We focus on real earnings manipulation of firms reporting negative earnings in the Vietnamese stock market. Vietnamese firms are often reported as having weak corporate governance practices (ADB, 2014). Moreover, Vietnam has been infamously plagued with earnings management scandals. As a typical case, mining firm KSS lost 80% of its market value within days and then compulsorily delisted when its chairman, CEO and chief accountant were arrested on June 2015 for fraudulence in financial reporting. Before the incidence, the firm had constantly reported positive net income accompanied by negative operating cash flows for almost 10 years in a row. In the same month, CEO of the medical equipment dealer JVC was prosecuted for misconducts, and very soon after, the shareholders realized that VND400 hundred billions (USD20 million) cash on hand had awkwardly disappeared. As an emerging market with potentials, Vietnamese stocks are expected to welcome large foreign portfolio investment in the coming years. To conquer that upcoming wave of opportunities, the government is working hard toward the soundness and liberalization of the market. Circular No. 123/2015/TT-BTC which lifted constrains in foreign ownership regulations has come into effect since 2015, setting grounds for a market upgrade by MSCI. This ambition can be accomplished only if the government agencies can guarantee the reliability of financial reporting system and build trust among investors. Thus, this paper provides not only predictions for how firms manipulate their earnings, but also a reference point for market participants to differentiate good firms from bad firms, and for supervisory bodies to establish effective corporate governance practices, reliable financial reporting, and solid future policies.

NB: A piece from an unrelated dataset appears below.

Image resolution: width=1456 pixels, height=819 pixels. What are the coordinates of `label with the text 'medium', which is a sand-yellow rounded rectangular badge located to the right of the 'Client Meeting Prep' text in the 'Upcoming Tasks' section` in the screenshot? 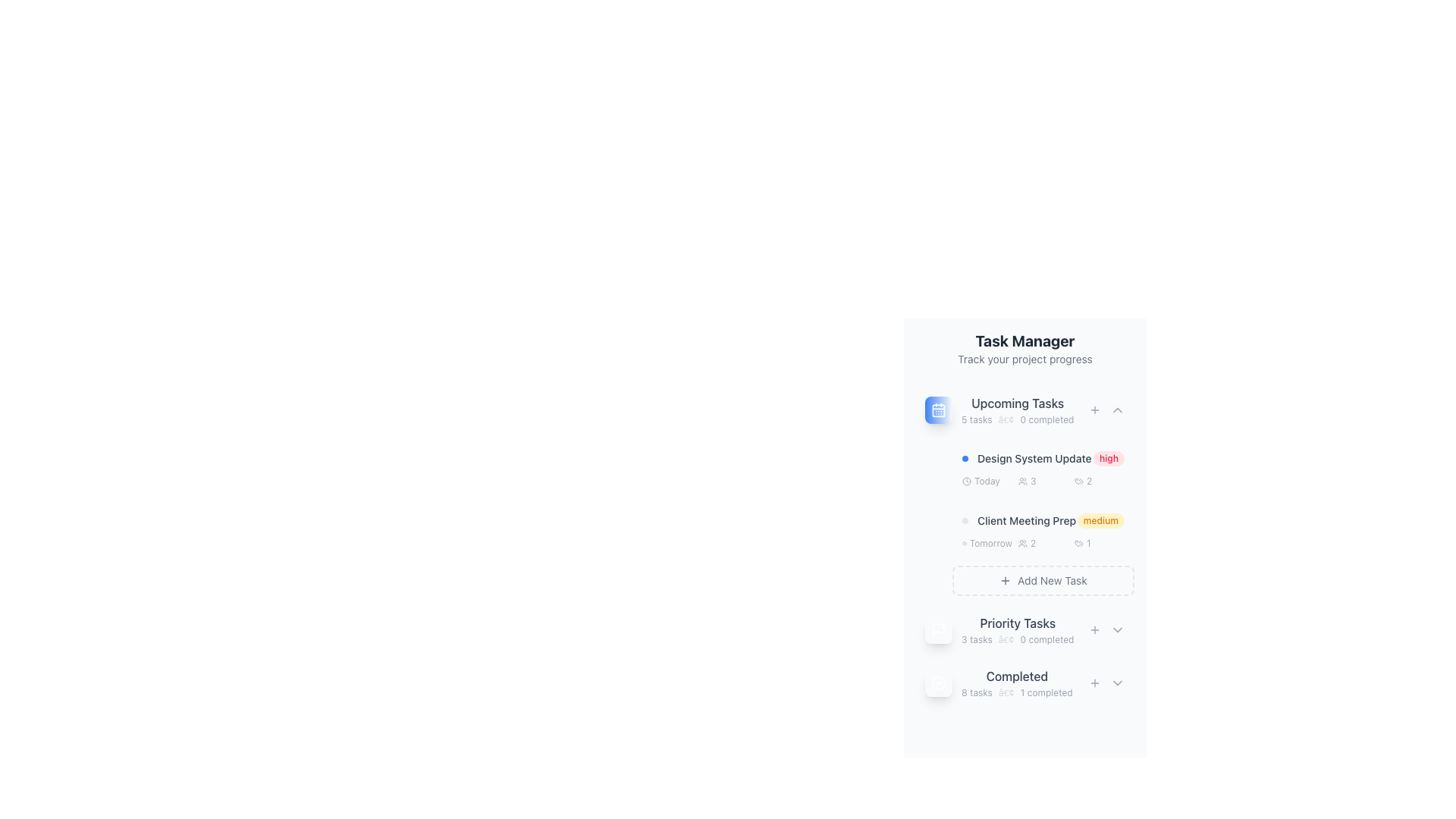 It's located at (1100, 519).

Alphonse and Hang (2014) find that Vietnamese firms are likely to manipulate accruals to inflate earnings. Their results suggest that Vietnamese firms tend to use accruals to inflate earnings especially in those with low level of financial distress. In this study, we focus on real earnings management to provide a picture on earnings management behaviors of Vietnamese firms. We find that firms reporting small profits exhibit obvious signs of real earnings management, particularly lower cash flows from operating activities, lower discretionary expenses and higher production costs. In addition, based on the statistic results, we conjecture that reduction of discretionary expenses and overproduction are more favorable tactics for real earnings management over sales acceleration.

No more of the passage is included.